Allo stesso modo appare di fatto censoria l’introduzione della responsabilità penale dell’ente (cioè dell’azienda editrice) con un’analogia del tutto fuorviante rispetto alle fattispecie ispiratrice della legge 231/2001; questa era stata calibrata sul fatto illecito del management e su tipologie di illecito ad alto contenuto di dolo o di colpa: nulla a che vedere, quindi, con l’esercizio del diritto costituzionale di cui i giornalisti sono portatori.


Vale la pena ricordare che la tutela giurisdizionale per le persone offese da violazione di privacy (ma anche diffamazione) commesse attraverso la stampa già opera, e con risultati non trascurabili, sul piano civilistico, attraverso azioni di risarcimento patrimoniale. Su questo piano – cioè di contenzioso privato - è corretto che vengano mantenuti l’equilibrio e i correttivi dinamici ad eventuali errori e abusi; il rango equivalente dei diritti in gioco, tutti di livello costituzionale, non consente di operare una scelta discriminatoria, tanto più attraverso una legge ordinaria.


In ultimo l’Unci sottolinea il persistere – aggravato nel ddl in esame - delle anomale interferenze di altri poteri nella gestione degli illeciti disciplinari. Come noto si tratta di un’attività attribuita dalla legge in via esclusiva agli ordini professionali. Il disegno di legge invece introduce l’iniziativa disciplinare anche in capo al procuratore della repubblica, oltre ad estendere ulteriormente i poteri esecutivi del Garante.


 


TUTTO CIO’ PREMESSO


 


In relazione al testo del ddl presentato alla Camera, l’Unci chiede le seguenti modifiche:


 


-         cancellare l’articolo 2 comma 1 (modifiche al 114 cpp, disciplina del segreto degli atti)


 


-         eliminare il seguente comma 3 (iniziative disciplinari del procuratore nei confronti dei giornalisti)


 


-         eliminare l’articolo 10 (modifiche dell’art. 329 cpp: divieto di pubblicazione di atti e attività di indagine anche dopo la cessazione del segreto)


 


-         art.13 (Modifiche al codice penale):


-            i) art 379 bis: rivelazione di segreti del procedimento penale: escludere espressamente gli <esercenti la professione giornalistica> stante la formula equivoca (conoscenza dei segreti <in ragione del proprio ufficio o servizio>), eliminare la previsione del delitto anche a titolo colposo


-            ii) abrogazione del paragrafo d) (innalzamento delle pene pecuniarie e detentive per la pubblicazione abusiva di atti del procedimento)

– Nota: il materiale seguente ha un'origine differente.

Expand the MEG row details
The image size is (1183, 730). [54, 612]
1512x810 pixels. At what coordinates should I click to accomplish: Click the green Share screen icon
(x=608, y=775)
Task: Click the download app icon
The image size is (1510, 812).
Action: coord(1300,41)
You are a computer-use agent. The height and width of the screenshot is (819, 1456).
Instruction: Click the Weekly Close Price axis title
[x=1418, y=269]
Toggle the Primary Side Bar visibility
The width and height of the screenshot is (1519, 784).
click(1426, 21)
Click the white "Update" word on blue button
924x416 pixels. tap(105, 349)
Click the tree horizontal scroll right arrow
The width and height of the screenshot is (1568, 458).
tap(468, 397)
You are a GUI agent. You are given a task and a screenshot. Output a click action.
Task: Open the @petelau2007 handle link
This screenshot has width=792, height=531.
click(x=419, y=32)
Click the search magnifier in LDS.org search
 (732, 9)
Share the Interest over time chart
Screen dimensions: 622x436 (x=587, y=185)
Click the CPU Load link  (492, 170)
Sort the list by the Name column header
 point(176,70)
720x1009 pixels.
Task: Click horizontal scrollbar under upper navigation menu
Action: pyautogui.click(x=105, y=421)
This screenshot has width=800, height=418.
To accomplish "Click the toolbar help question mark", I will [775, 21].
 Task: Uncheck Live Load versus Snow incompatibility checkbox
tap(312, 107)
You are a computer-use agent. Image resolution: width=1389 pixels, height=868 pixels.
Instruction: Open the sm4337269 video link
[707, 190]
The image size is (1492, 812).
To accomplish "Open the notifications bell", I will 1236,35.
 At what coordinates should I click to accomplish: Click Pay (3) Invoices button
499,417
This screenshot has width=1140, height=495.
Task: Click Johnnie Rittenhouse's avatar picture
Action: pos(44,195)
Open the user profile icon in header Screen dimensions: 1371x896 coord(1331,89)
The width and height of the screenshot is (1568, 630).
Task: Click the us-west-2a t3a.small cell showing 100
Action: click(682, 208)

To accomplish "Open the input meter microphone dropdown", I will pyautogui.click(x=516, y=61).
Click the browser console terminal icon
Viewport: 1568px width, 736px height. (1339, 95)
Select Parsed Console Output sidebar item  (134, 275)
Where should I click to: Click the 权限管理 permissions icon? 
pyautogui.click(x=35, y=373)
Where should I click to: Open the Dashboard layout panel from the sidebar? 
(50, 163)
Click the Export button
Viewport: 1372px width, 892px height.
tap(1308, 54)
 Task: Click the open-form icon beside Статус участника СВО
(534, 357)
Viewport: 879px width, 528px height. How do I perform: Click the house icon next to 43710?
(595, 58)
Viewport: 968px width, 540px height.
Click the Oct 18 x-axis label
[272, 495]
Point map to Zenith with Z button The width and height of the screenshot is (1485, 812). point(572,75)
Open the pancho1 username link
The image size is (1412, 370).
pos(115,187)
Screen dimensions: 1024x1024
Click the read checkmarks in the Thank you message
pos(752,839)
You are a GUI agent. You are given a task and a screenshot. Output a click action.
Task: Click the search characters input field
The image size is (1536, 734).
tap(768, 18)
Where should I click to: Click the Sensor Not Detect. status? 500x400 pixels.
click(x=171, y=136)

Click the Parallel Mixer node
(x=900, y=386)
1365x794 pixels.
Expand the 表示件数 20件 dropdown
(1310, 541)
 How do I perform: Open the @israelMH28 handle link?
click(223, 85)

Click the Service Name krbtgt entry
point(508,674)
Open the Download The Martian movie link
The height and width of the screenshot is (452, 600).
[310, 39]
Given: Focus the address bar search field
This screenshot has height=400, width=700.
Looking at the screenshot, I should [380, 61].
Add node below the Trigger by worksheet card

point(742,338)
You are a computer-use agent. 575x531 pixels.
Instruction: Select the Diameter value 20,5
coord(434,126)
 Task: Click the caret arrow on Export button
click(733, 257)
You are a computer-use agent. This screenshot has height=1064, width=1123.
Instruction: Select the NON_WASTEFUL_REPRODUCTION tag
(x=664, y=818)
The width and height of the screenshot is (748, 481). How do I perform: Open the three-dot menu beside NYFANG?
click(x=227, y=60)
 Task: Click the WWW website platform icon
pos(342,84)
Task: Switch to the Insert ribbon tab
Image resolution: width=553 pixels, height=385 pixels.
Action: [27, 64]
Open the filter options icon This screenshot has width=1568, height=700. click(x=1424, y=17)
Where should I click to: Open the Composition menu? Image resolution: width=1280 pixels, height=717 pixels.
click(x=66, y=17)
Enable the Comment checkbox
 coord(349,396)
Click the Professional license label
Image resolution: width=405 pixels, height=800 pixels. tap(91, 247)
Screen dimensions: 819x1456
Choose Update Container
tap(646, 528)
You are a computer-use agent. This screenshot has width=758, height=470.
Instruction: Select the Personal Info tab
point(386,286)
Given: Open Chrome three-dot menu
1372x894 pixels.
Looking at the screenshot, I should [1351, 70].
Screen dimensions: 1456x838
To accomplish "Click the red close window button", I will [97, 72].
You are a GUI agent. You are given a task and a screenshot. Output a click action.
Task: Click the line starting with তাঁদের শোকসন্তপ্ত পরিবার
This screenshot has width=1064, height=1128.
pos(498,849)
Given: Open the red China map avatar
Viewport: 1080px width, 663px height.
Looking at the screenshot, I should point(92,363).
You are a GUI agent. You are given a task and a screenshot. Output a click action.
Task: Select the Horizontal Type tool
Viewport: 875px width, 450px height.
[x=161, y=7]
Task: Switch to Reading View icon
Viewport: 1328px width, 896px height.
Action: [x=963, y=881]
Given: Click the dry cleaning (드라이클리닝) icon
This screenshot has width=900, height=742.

-            iii) modifiche al paragrafo e) (pene per la pubblicazione di conversazioni telefoniche, traffico telefonico, riprese audiovisive) ): sanzioni solo se si tratta di comunicazioni di cui è stata ordinata la distruzione. In alternativa riconduzione della fattispecie al vigente art. del 684 codice penale


 


-         Articolo 14 (responsabilità penale della società editrice): abrogazione


 


-         Articolo 17 (poteri del Garante della privacy): cancellazione dei commi 1.a) e 1.c)


 


 ........................................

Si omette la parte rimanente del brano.